# The task
Set down exact lines only, from the line with "Tap the blue down arrows for 食材おてつだい確率" through the last line of the material below, with every picture left out.

Input data Start Marker

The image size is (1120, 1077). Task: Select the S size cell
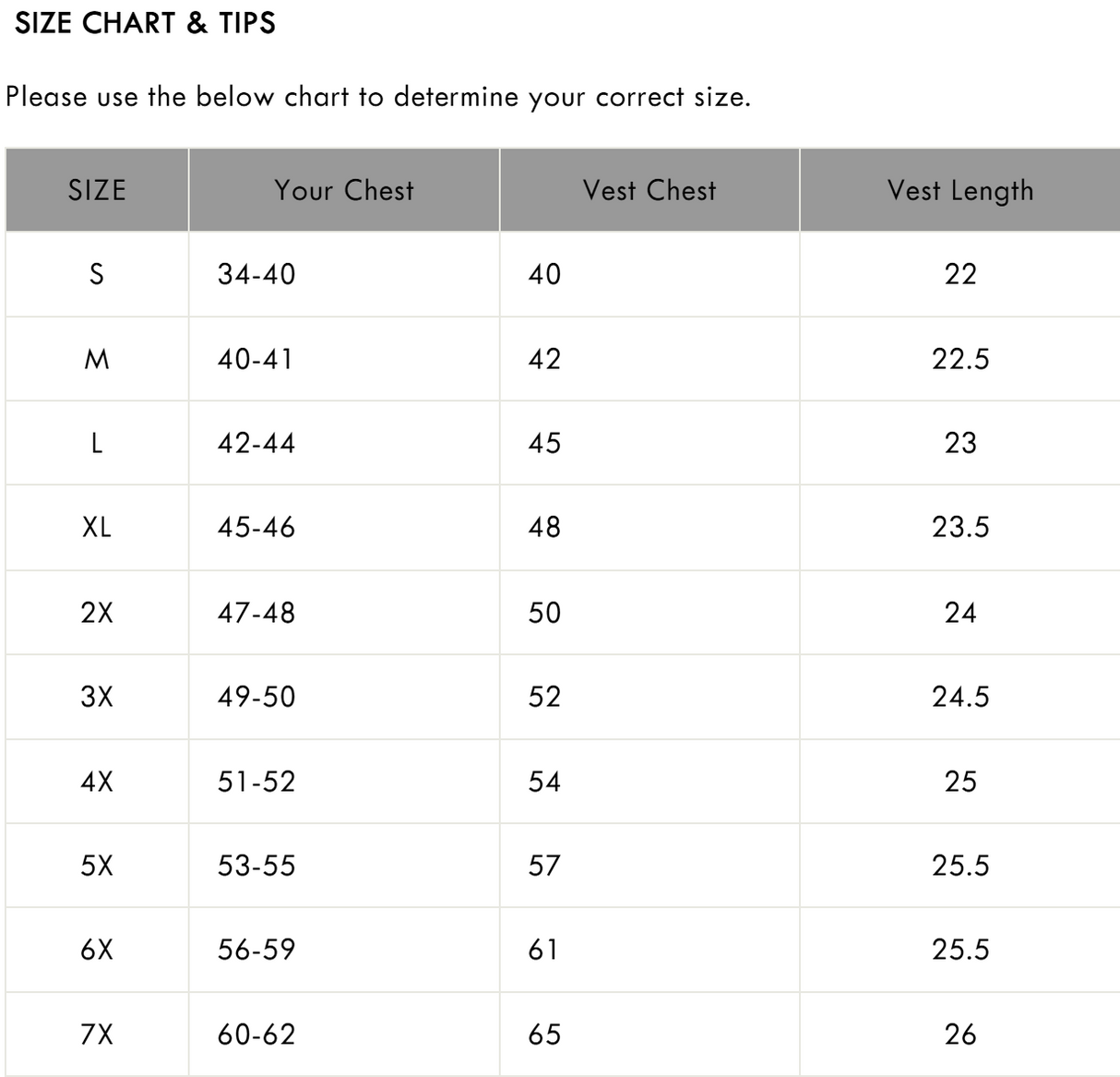97,274
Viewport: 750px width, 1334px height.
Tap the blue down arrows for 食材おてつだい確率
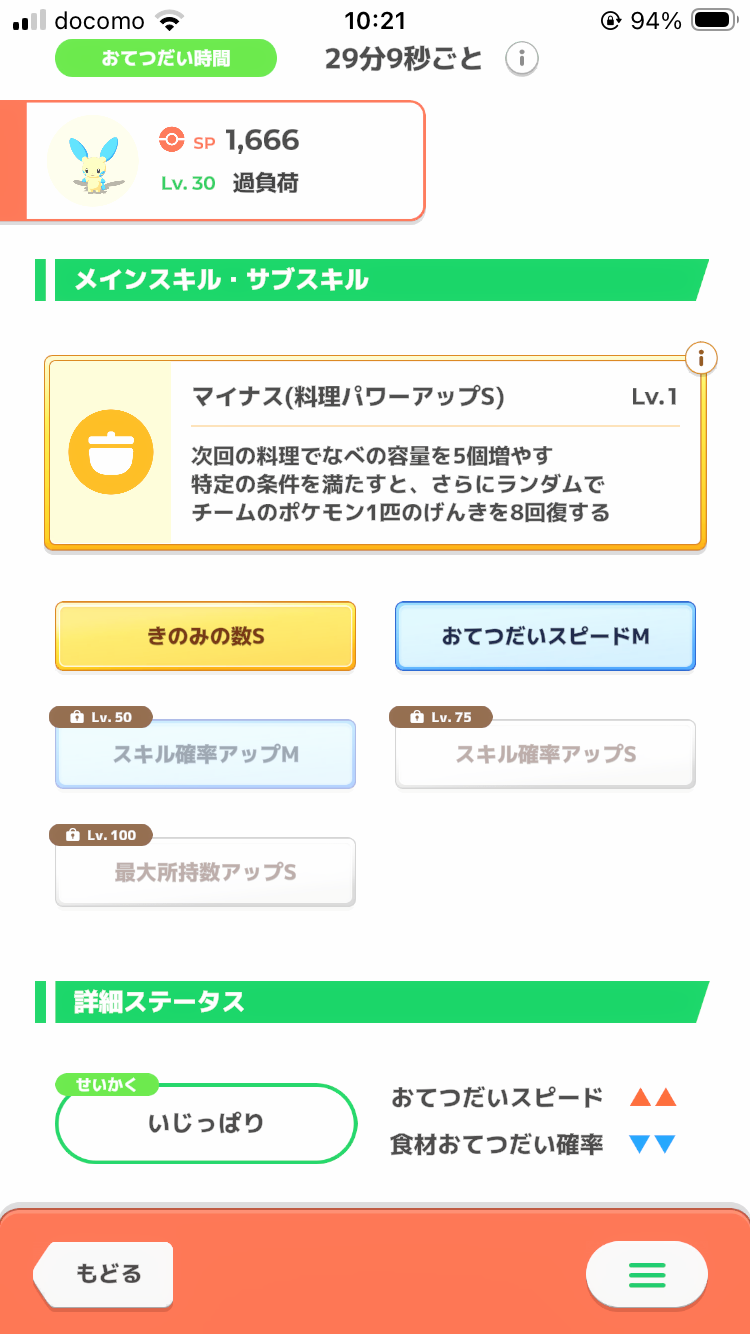653,1145
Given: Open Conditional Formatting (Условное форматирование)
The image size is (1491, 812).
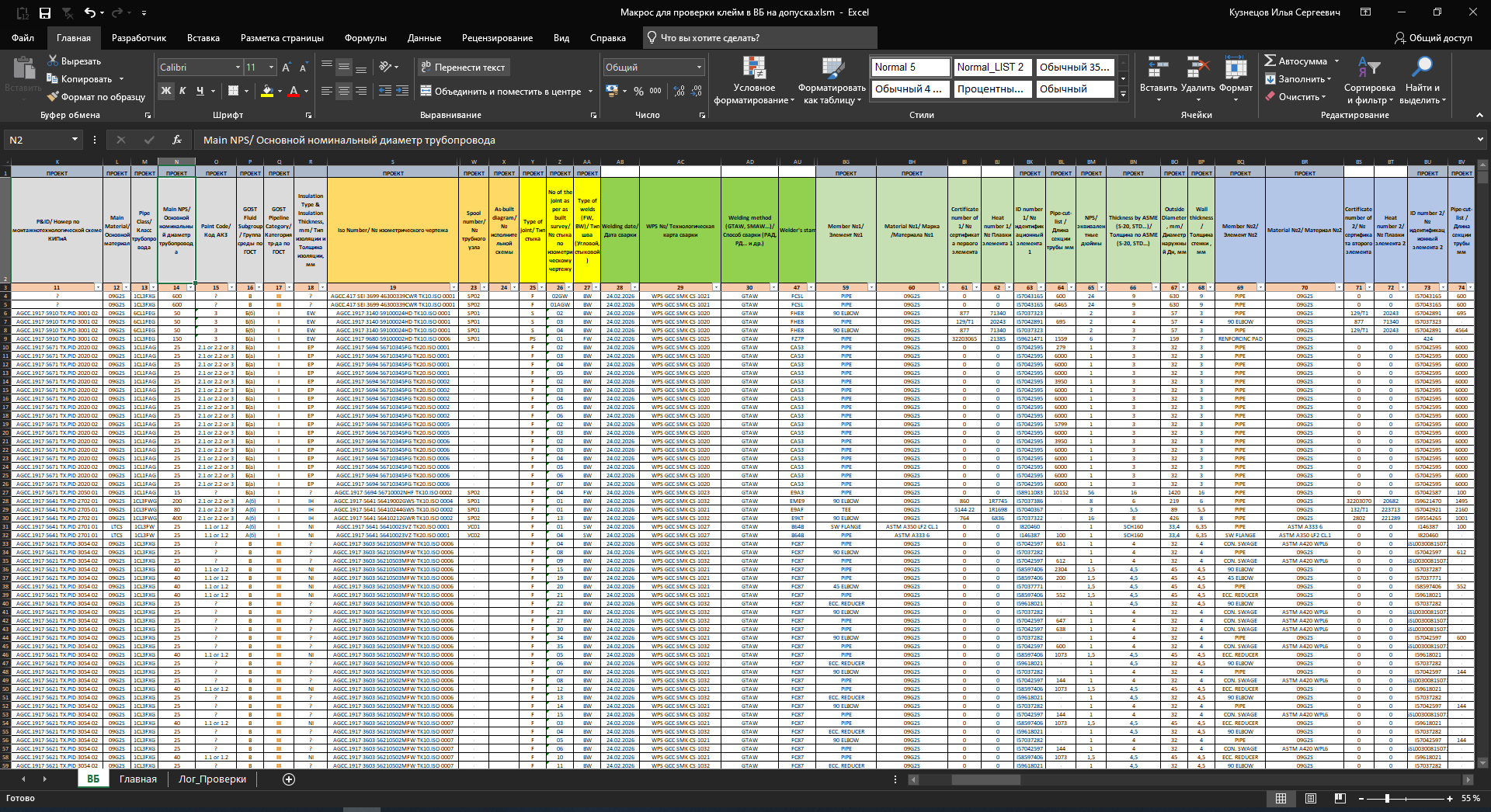Looking at the screenshot, I should click(x=753, y=80).
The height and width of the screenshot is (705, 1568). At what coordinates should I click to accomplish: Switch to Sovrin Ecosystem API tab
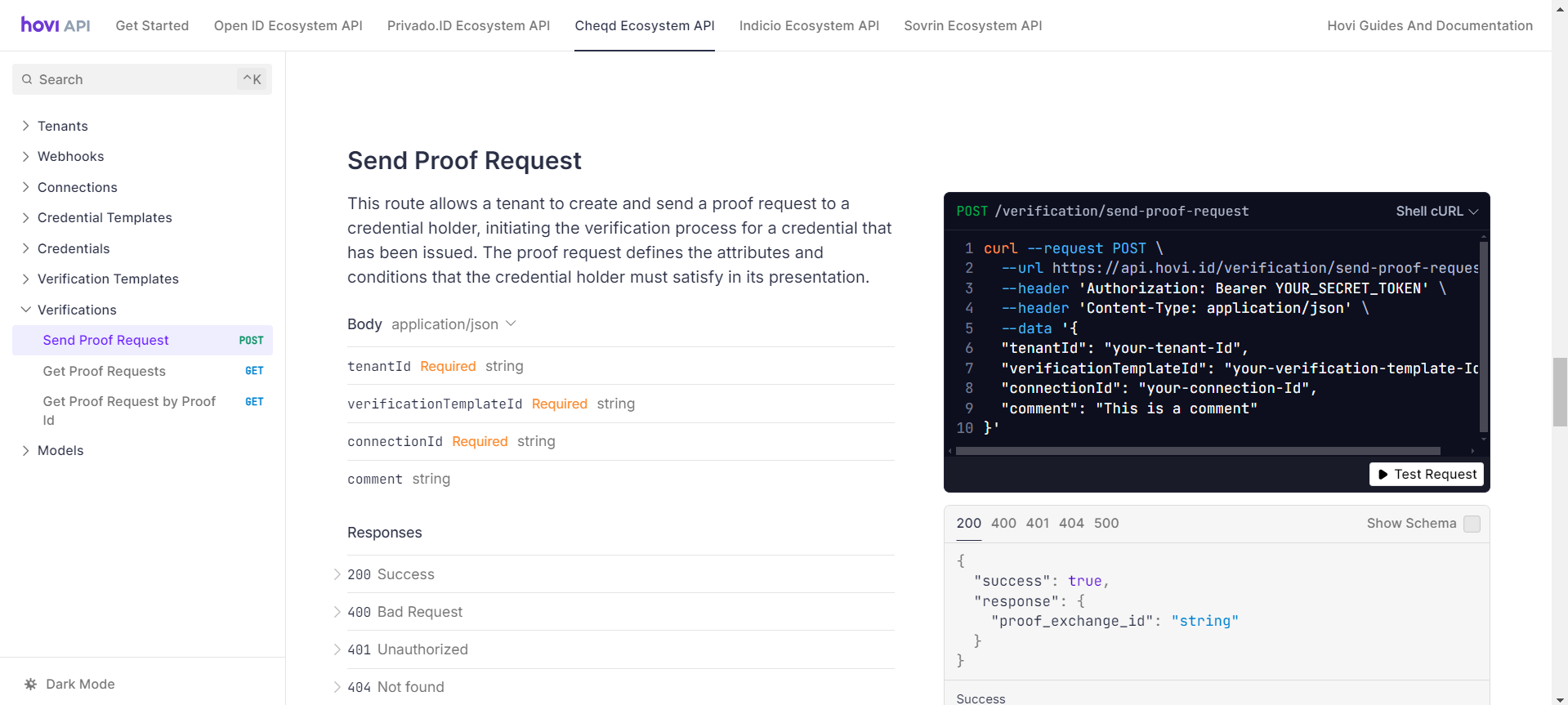point(972,25)
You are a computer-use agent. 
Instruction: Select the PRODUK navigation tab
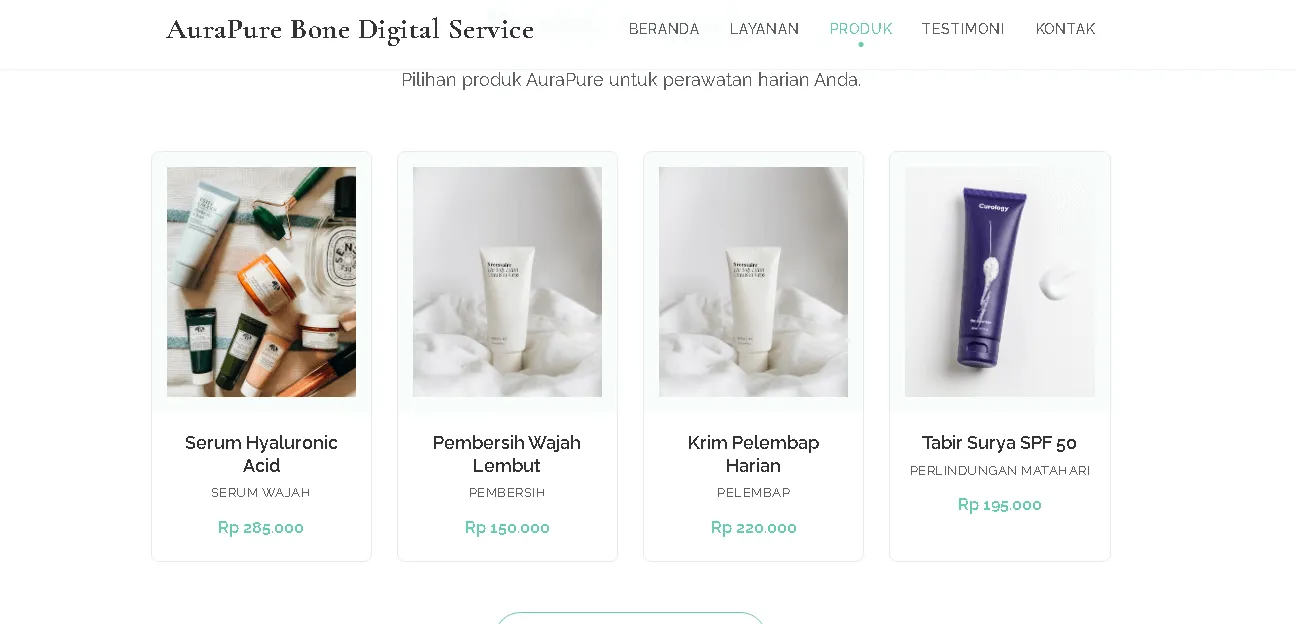pos(860,29)
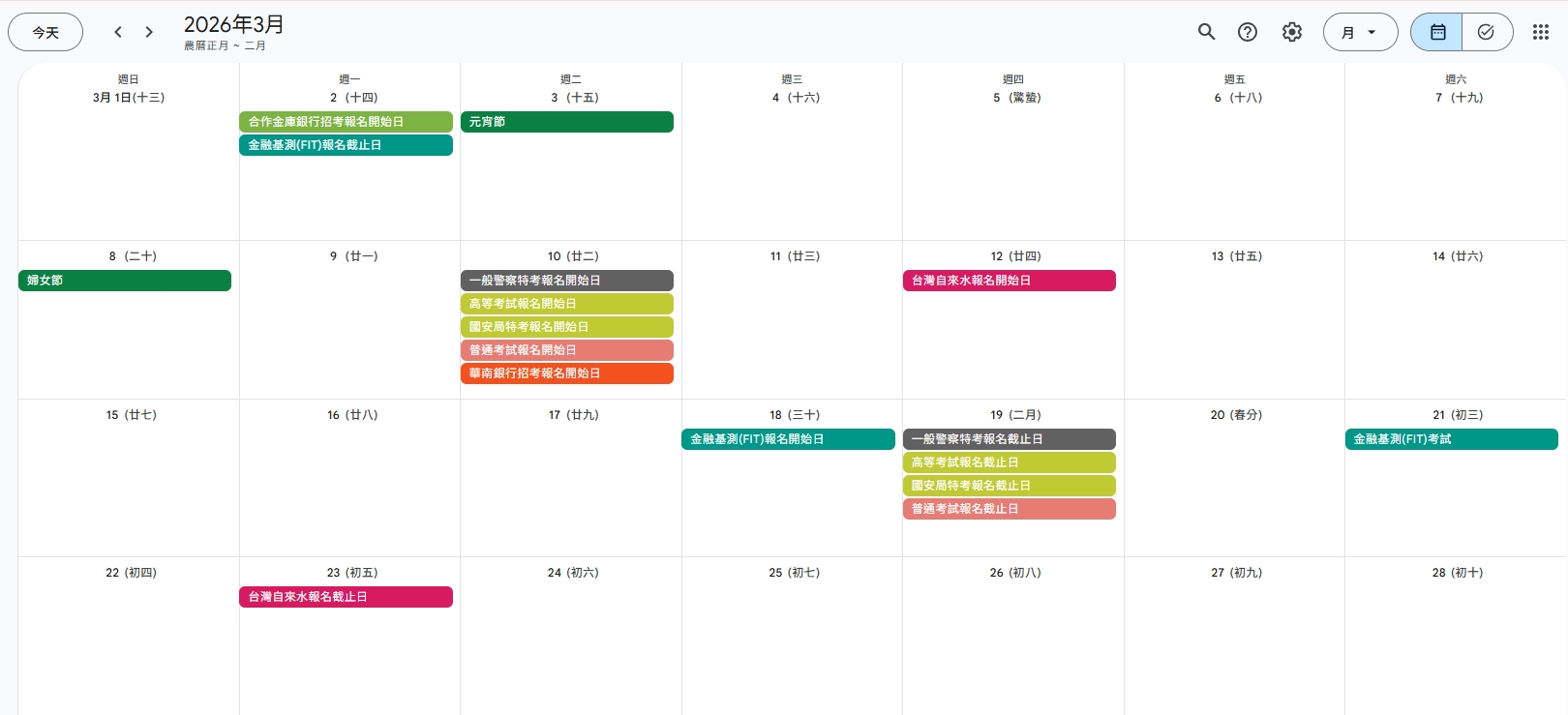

Input data End Marker

# Reply to the exercise
Tap the blue down arrows for 食材おてつだい確率
653,1145
Given: Open Conditional Formatting (Условное форматирование)
The image size is (1491, 812).
Looking at the screenshot, I should click(x=753, y=80).
The height and width of the screenshot is (705, 1568). At what coordinates should I click to accomplish: Switch to Sovrin Ecosystem API tab
point(972,25)
You are a computer-use agent. 
Instruction: Select the PRODUK navigation tab
pos(860,29)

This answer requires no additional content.